Wasilla High School, the alma mater of Sarah and Todd Palin, the school that Bristol was attending when she got knocked up, and the school that the younger Palin’s presumably still attend if they’re not being home schooled or some such nonsense, recently put up a new statue on
their front lawn.
The artists, Jim Dault and Shala Dobson, say it isn’t actually meant to look like a vagina. “Emerging from the powerful stone form are two warrior shields encircled by glowing feathers. The bronze shield has a hand impression showing good deeds. The aluminum shield has a flame symbol representing the spark of inspiration. The stone form represents the strong material from which a warrior is made,” is the description they gave of the piece, which is entitled “The Warrior Within.” Wasilla High’s sports teams are The Warriors.
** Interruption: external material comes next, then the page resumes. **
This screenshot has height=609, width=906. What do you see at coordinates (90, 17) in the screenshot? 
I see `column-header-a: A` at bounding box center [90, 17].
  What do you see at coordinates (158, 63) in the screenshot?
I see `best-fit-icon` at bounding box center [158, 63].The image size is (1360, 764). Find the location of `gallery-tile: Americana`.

Nonetheless, it looks like a vagina and all of the students saw that right away. At first the school covered the statue up but, I guess, they thought about it, figured they were stuck with it, might as well suck it up and pretend that all the snickerers are just immature and uncouth types who don’t understand art.
The problem is, it doesn’t actually look like “the spark of inspiration,” whatever that looks like. Like the front grille of the ill-fated Edsel or the floral paintings of Georgia O’Keeffe, it looks like a vagina.
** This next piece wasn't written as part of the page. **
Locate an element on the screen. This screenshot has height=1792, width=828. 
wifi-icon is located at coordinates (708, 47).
In my opinion, the school administrators should not turn away from that and pretend it’s not so. They should embrace it. A vagina is a beautiful thing. 50% of all the people on Earth have one, and about 95% of the other 50% spend most of their time and effort trying to get into one. It is the portal through which we all entered this world, and the source of the greatest physical pleasure known to man. I guess, come to think of it, “spark of inspiration” does apply.
Georgia O’Keeffe always denied that she was painting vaginas, too, and perhaps she wasn’t, deliberately. They’re just flowers, she always said. Nonetheless, through the sensuality of the flowers, she expressed their sexual power, the nature of their nature, the eternal reproductive essence of their feminine force.
This statue does that as well. As long as you see it as a vagina.